Sortie en salles le 24 avril 2013.

Avec Romain Duris (Colin), Audrey Tautou (Chloé), Omar Sy (Nicolas), Gad Elmaleh (Chick), Aïssa Maïga (Alise), Charlotte Le Bon (Isis), Philippe Torreton (Jean-Sol Partre), Sacha Bourdo (la souris) et Alain Chabat (Jules Gouffé).

 

 

 

 

 

 

Bande-annonce

  http://www.allocine.fr/video/player_gen_cmedia=19487939&cfilm=196832.html



Boris Vian

Né en 1920 et mort à l'âge de 39 ans, Boris Vian a eu le temps de laisser une œuvre majeure dans le patrimoine français. Sa jeunesse est marquée par de brillantes études et une santé défaillante. Amoureux du jazz, il joue lui-même de la trompette. Marié en 1941, il devient père à 22 ans. C'est grâce à l'aide de Jean Rostand et Raymond Queneau que son premier roman, Vercoquin et le plancton, est accepté par Gallimard, en 1945. Néanmoins, sa première publication ne se fera que l'année suivante, aux éditions du Scorpion et sous le pseudonyme de Vernon Sullivan, sous le titre  J'irai cracher sur vos tombes. C'est lors d'une projection du film adapté de cette œuvre qu'il mourra d'une syncope.

Il est connu pour ses écrits (L'Arrache-cœur, L'Herbe rouge, Et on tuera tous les affreux…) mais également pour ses chansons, notamment Le Déserteur. Toute son œuvre fera l'objet de nombreuses adaptations aussi bien au théâtre qu'au cinéma.

Pour en savoir plus :  http://www.borisvian.org/



L'histoire

 

« Colin terminait sa toilette. […] Son peigne d'ambre divisa la masse soyeuse en longs filets orange pareils aux sillons que le gai laboureur trace à l'aide d'une fourchette dans de la confiture d'abricot.

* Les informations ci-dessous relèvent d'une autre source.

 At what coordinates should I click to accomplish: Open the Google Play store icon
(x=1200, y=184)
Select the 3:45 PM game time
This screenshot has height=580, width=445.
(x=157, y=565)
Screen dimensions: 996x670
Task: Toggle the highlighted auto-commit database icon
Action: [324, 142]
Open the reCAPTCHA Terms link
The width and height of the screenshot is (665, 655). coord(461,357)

Colin reposa le peigne et, s'armant du coupe-ongles, tailla en biseau les coins de ses paupières mates, pour donner du mystère à son regard. » (p. 7)

 

C'est ainsi que débute le roman. Le film, lui, s'ouvre sur une scène d'usine dans laquelle des dactylographes tapent, à la chaîne, sur des machines à écrire qui défilent devant eux. Les mots tapés sont justement ceux de la première phrase du roman, et la scène suivante présente Colin dans sa salle de bains, en compagnie de la souris. Il ne travaille pas, il a suffisamment de doublezons en réserve.

Nicolas, le nouveau cuisinier de Colin, prépare le repas, en suivant le livre de cuisine de Jules Gouffé, selon le roman, en écoutant ses conseils directs à la télévision, selon le film. Chick, l'ami de Colin, fervent lecteur de Jean-Sol Partre, vient dîner. Colin lui propose de démarrer par un apéritif concocté grâce à sa dernière invention, le pianocktail. À chaque note correspond « un alcool, une liqueur ou un aromate. La pédale forte correspond à l'œuf battu et la pédale faible à la glace. » (p. 13)

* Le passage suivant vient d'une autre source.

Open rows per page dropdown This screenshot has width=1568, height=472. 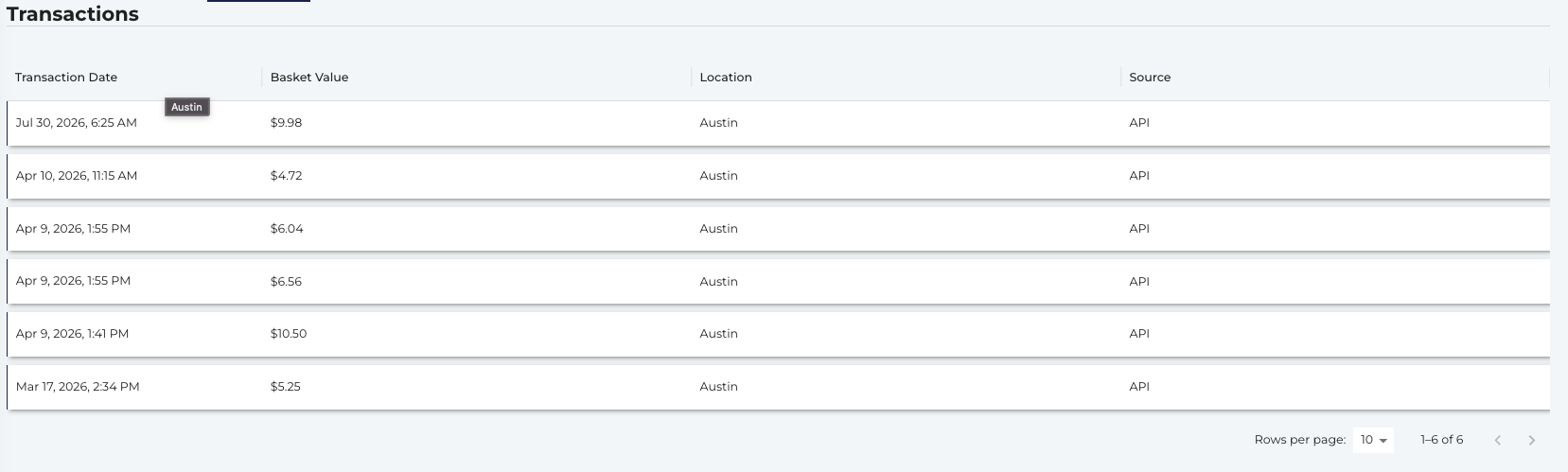pos(1373,440)
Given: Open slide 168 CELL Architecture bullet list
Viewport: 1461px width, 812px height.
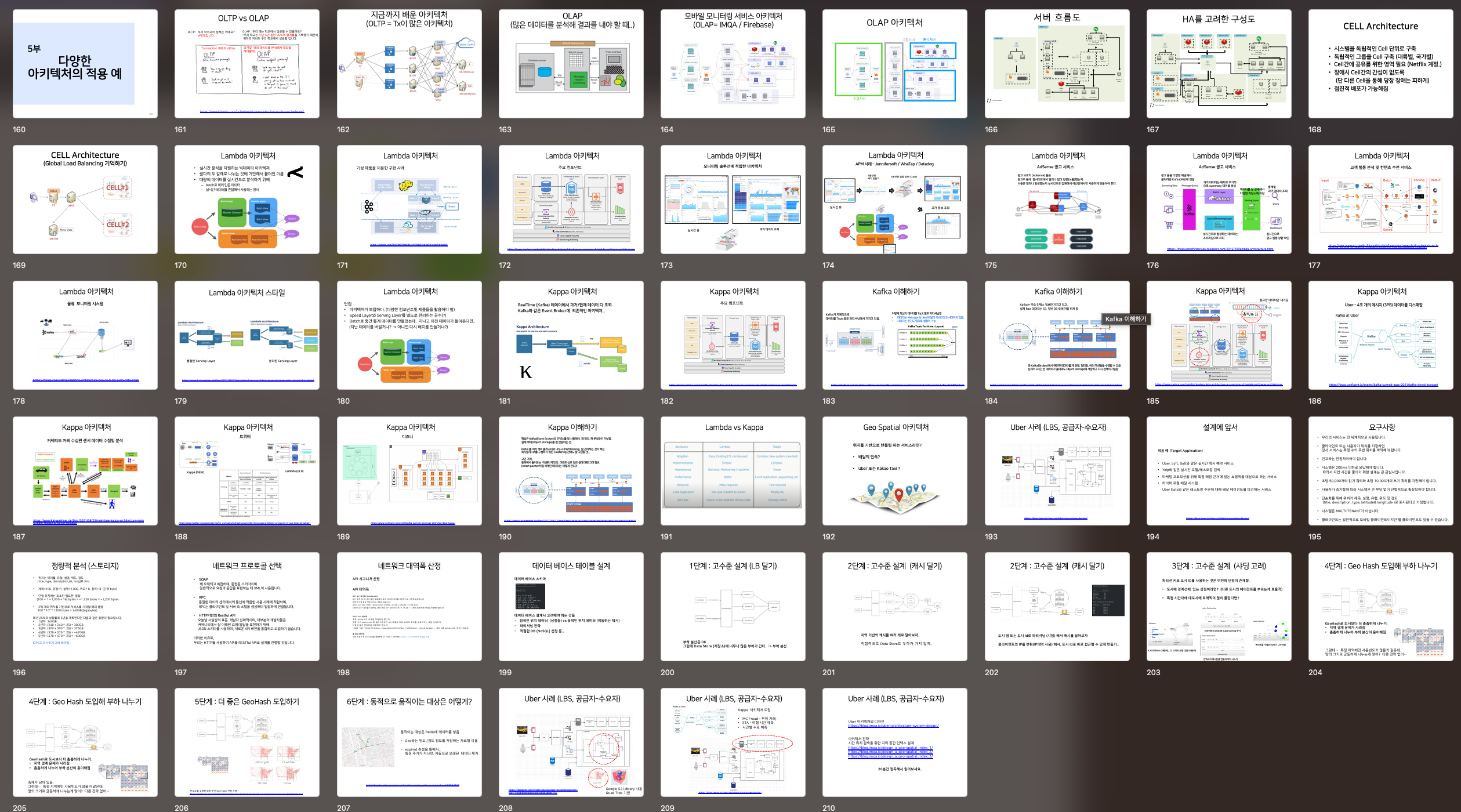Looking at the screenshot, I should 1380,64.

Chick a rencontré Alise, la nièce de Nicolas, à une conférence de Jean-Sol Partre et en est plus ou moins tombé amoureux. De rendez-vous à la patinoire à l'anniversaire du chien d'Isis, ayant appris à danser le biglemoi avec l'aide de Nicolas sur un air nommé Chloé, Colin rencontre enfin l'amour auprès de Chloé.

 

« Chloé, vos lèvres sont douces. Vous avez un teint de fruit. Vos yeux voient comme il faut voir et votre corps me fait chaud… […] Il faudra des mois, des mois pour que je me rassasie des baisers à vous donner. Il faudra des ans de mois pour épuiser les baisers que je veux poser sur vous, sur vos mains, sur vos cheveux, sur vos yeux, sur votre cou… » (p. 48)

 

Colin et Chloé se marient. Lors de leur voyage de noces, dans un hôtel, Chloé se met à tousser à cause de la neige. Ils reviennent alors chez eux, dans l'appartement de Colin. Les vitres s'assombrissent petit à petit. L'état de santé de Chloé s'aggrave. Le docteur Mangemanche diagnostique finalement un nénuphar dans son poumon droit. Chloé doit s'entourer de fleurs pour effrayer celle qui grandit en elle et ne peut boire que deux cuillerées d'eau par jour.

Colin ne souhaite plus que Nicolas vive avec eux car il a « vieilli de dix ans, depuis huit jours. » (p. 119) Pour payer le traitement de sa femme dans un centre spécialisé, il se met à chercher du travail. Il vend son pianocktail. L'appartement de Nicolas rétrécit. Chloé rentre, elle a été opérée, ils lui ont retiré un nénuphar d'un mètre avec une fleur de vingt centimètres. Mais l'autre poumon ne tarde pas à être atteint. Colin est employé pour faire pousser des canons à la chaleur ; seulement, au bout de quelques temps, les fusils ne poussent plus correctement.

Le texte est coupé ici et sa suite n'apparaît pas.